**Extracted material**
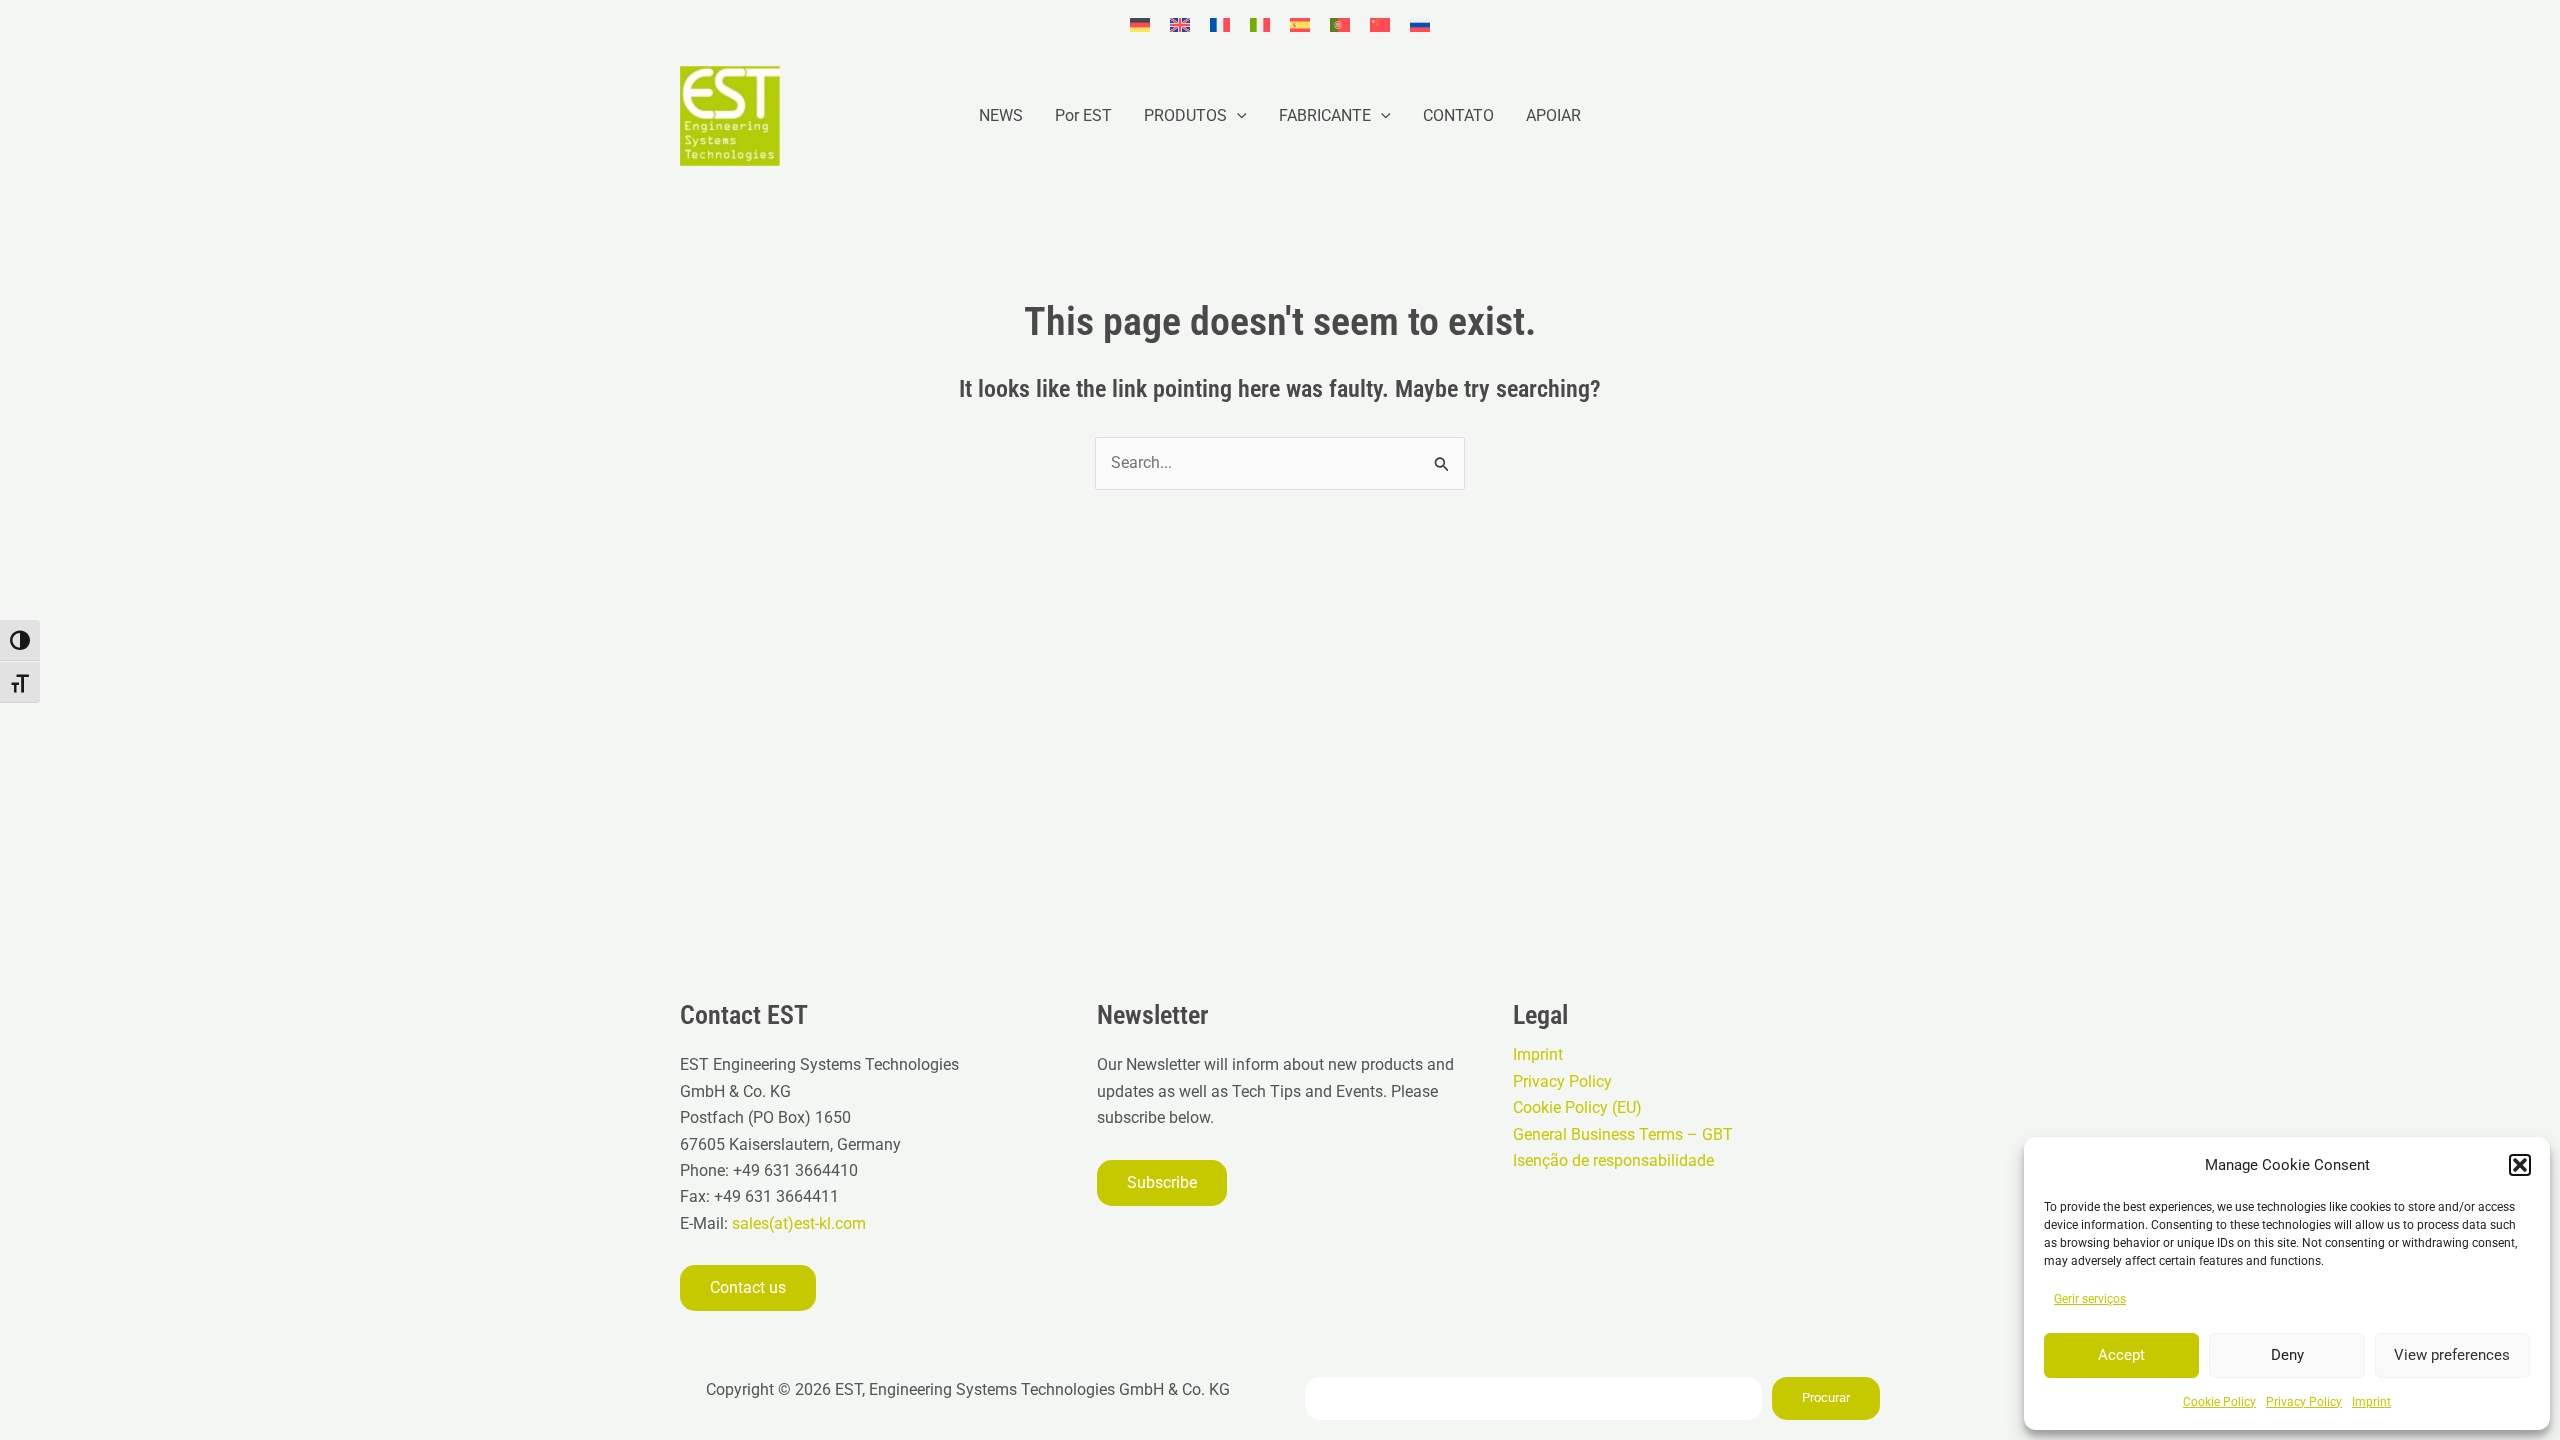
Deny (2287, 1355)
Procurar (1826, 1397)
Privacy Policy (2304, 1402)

---

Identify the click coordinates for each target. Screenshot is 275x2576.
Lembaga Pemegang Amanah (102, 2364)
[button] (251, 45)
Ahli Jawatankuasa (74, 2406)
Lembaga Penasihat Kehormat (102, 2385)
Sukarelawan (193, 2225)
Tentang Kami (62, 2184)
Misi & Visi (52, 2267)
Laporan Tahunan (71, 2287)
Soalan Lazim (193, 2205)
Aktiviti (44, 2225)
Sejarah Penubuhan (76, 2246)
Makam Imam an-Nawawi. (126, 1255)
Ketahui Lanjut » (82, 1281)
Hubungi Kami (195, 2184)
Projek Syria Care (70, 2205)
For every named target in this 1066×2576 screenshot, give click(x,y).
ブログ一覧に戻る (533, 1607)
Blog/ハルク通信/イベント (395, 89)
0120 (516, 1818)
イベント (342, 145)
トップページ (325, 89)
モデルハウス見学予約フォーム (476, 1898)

**Work to be completed**
Scan the listing above for the line that has "Ahli Jawatankuasa (74, 2406)", then copy exactly from that line through the line that has "モデルハウス見学予約フォーム (476, 1898)".

**Answer section**
Ahli Jawatankuasa (74, 2406)
Lembaga Penasihat Kehormat (102, 2385)
Sukarelawan (193, 2225)
Tentang Kami (62, 2184)
Misi & Visi (52, 2267)
Laporan Tahunan (71, 2287)
Soalan Lazim (193, 2205)
Aktiviti (44, 2225)
Sejarah Penubuhan (76, 2246)
Makam Imam an-Nawawi. (126, 1255)
Ketahui Lanjut » (82, 1281)
Hubungi Kami (195, 2184)
Projek Syria Care (70, 2205)
For every named target in this 1066×2576 screenshot, give click(x,y).
ブログ一覧に戻る (533, 1607)
Blog/ハルク通信/イベント (395, 89)
0120 (516, 1818)
イベント (342, 145)
トップページ (325, 89)
モデルハウス見学予約フォーム (476, 1898)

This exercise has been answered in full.